Tuesday, May 11, 2004

Howard Dean - Building Democracy in America


With the end of his presidential he is working on a harder task - building Democratic backbones.

Instead of the White House, his goal has become a wholesale redefinition of American politics through the grassroots movement he created: to transform the Democratic Party from "a party without backbone" into a real opposition to Republicans.

Already, he is backing candidates across a broad spectrum of lower-order political races for Congress and state offices. The idea is to organise to try to beat Republican incumbents wherever they are. It may not be easy to shift political trends to the left in a time of crisis and war, but Mr Dean believes it is essential and - thanks to the extremism of the Bush administration - possible.

When it comes to the war in Iraq, or the growing influence of Christian fundamentalism on public policy, or the mounting budget deficit exacerbated by targeted tax cuts for the wealthy, Mr Dean - in contrast to John Kerry, who beat him to the Democratic presidential nomination - does not believe there is room for compromise with the Bush White House, or any of the like-minded politicians he characterises as "right-wing wackos".

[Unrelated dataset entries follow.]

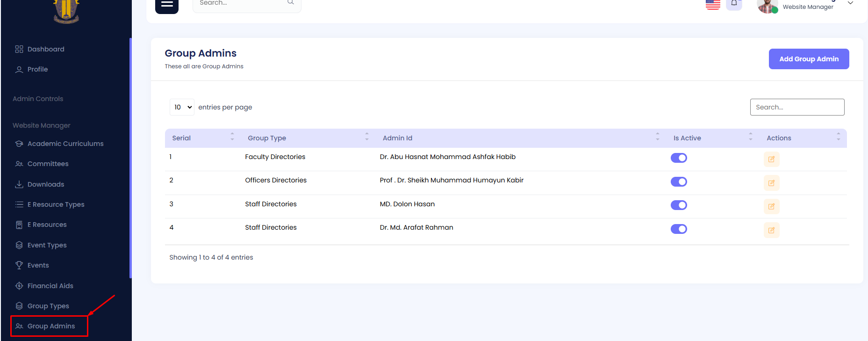Click edit icon for Faculty Directories row
Image resolution: width=868 pixels, height=341 pixels.
771,160
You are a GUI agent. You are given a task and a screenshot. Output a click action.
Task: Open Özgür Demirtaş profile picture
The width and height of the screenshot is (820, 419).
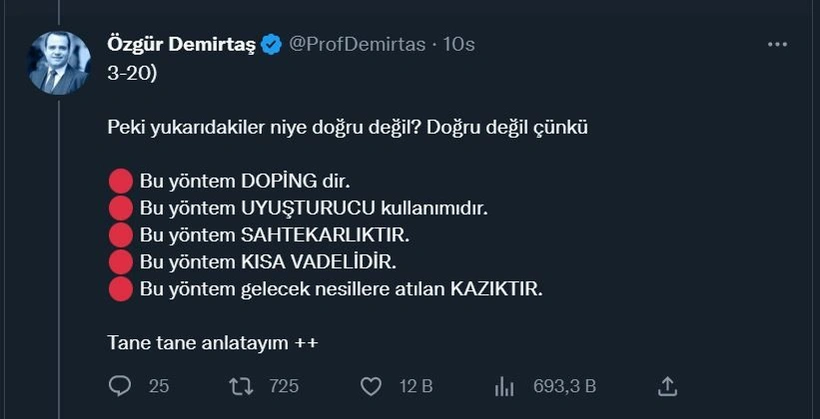(58, 63)
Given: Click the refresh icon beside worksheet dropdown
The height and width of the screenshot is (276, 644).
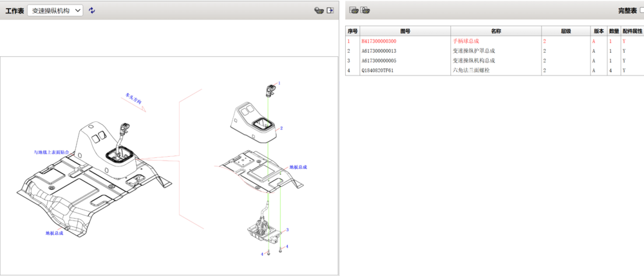Looking at the screenshot, I should point(91,10).
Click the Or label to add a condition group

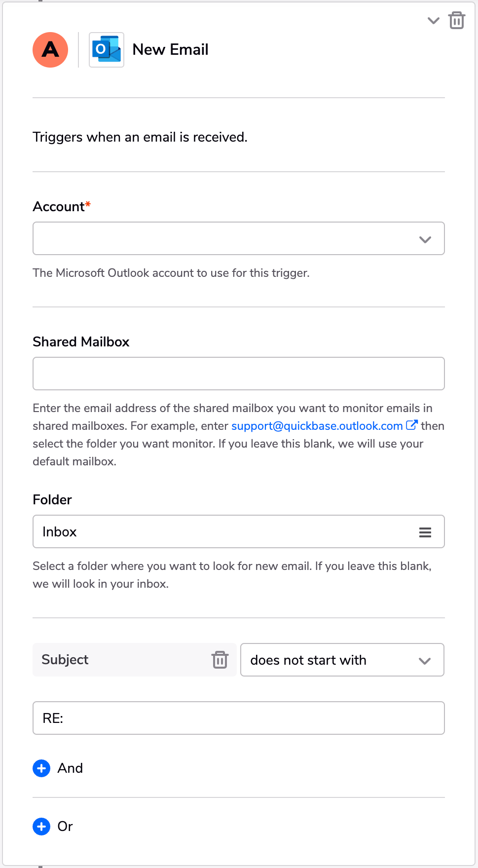[65, 827]

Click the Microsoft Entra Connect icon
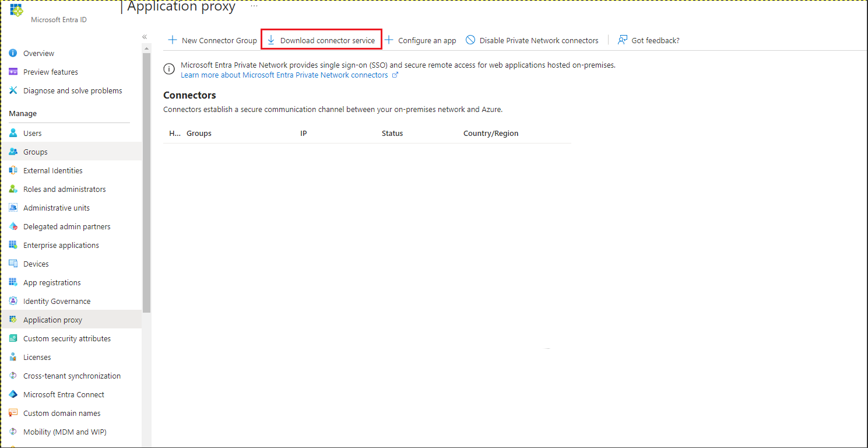click(13, 394)
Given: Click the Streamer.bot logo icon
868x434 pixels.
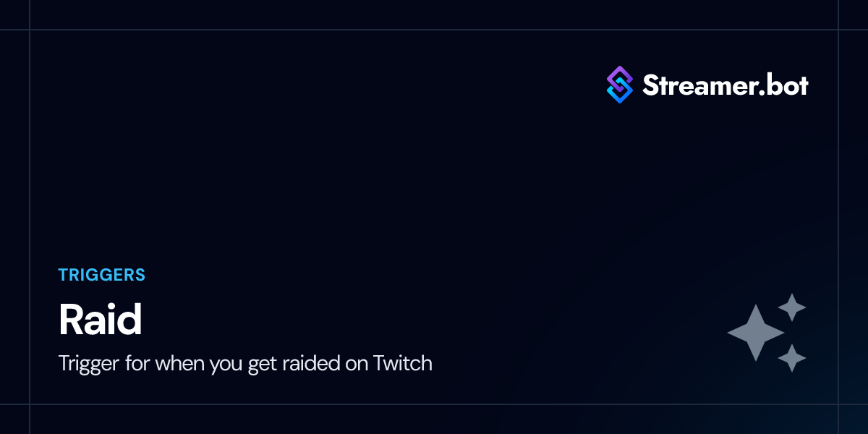Looking at the screenshot, I should 619,85.
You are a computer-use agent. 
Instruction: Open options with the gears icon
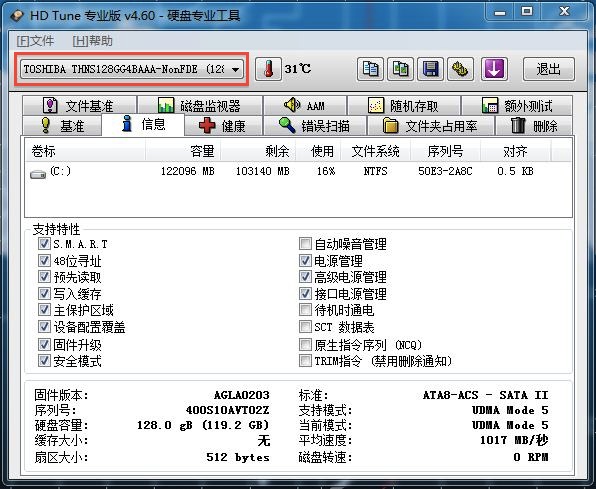coord(460,69)
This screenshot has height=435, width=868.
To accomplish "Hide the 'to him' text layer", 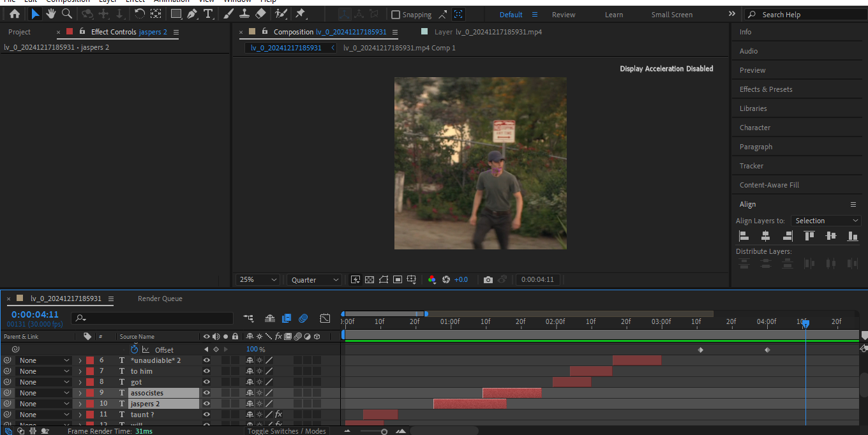I will coord(206,371).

Instead, he believes, the Republicans need to be fought on their own turf, in places where ordinary working-class voters have been persuaded to vote Republican but may yet be open to the notion that they are betraying their own interests.

"You've got to show them the Republicans will never deliver jobs and education because they can't manage money," Mr Dean said. "You've got to talk about the enormous deficits. These are people ... who really struggle with money issues of their own and know they can't go into debt. So when they see the country go into debt, they worry about it."

He told a rally in Los Angeles a few days ago: "Don't be afraid to sign on to a race where you think the candidate can't win. We must make sure not one congressional seat goes unopposed ... Never again are we going to be able to treat politics as a dirty business we don't want anything to do with. It is dirty, but it's on our doorstep and we're going to have to deal with it."

Events in Iraq, he said, showed President Bush was "almost inept as well as untruthful". Specifically, he wants to put an end to the practice, perfected by President Bill Clinton, of "triangulation", trying to defang the Republicans by advocating policies only slightly at variance with theirs, and getting back to the old-fashioned to-and-fro of a two-party system.

"Our opposition party collapsed, in terms of their willingness to take on the government, and that is what my campaign is about, trying to get the Democrats to function as an opposition party," he said. "You can't take the power back unless you have some opposition. Take the Labour Party in Britain: Blair would be long gone if the Conservatives had a remote potential for leadership, or an attractive programme."

What he preaches is a pragmatic form of empowerment through political organisation. Voting, and getting others to vote, is just the start.

Progressive groups need to take over local Democratic party hierarchies and put up candidates for office, he told the Los Angeles audience, and the way to do that is to be better organised and more impassioned than anyone else. "We've got to keep this alive," he said. "Democracy can't be a spectator sport."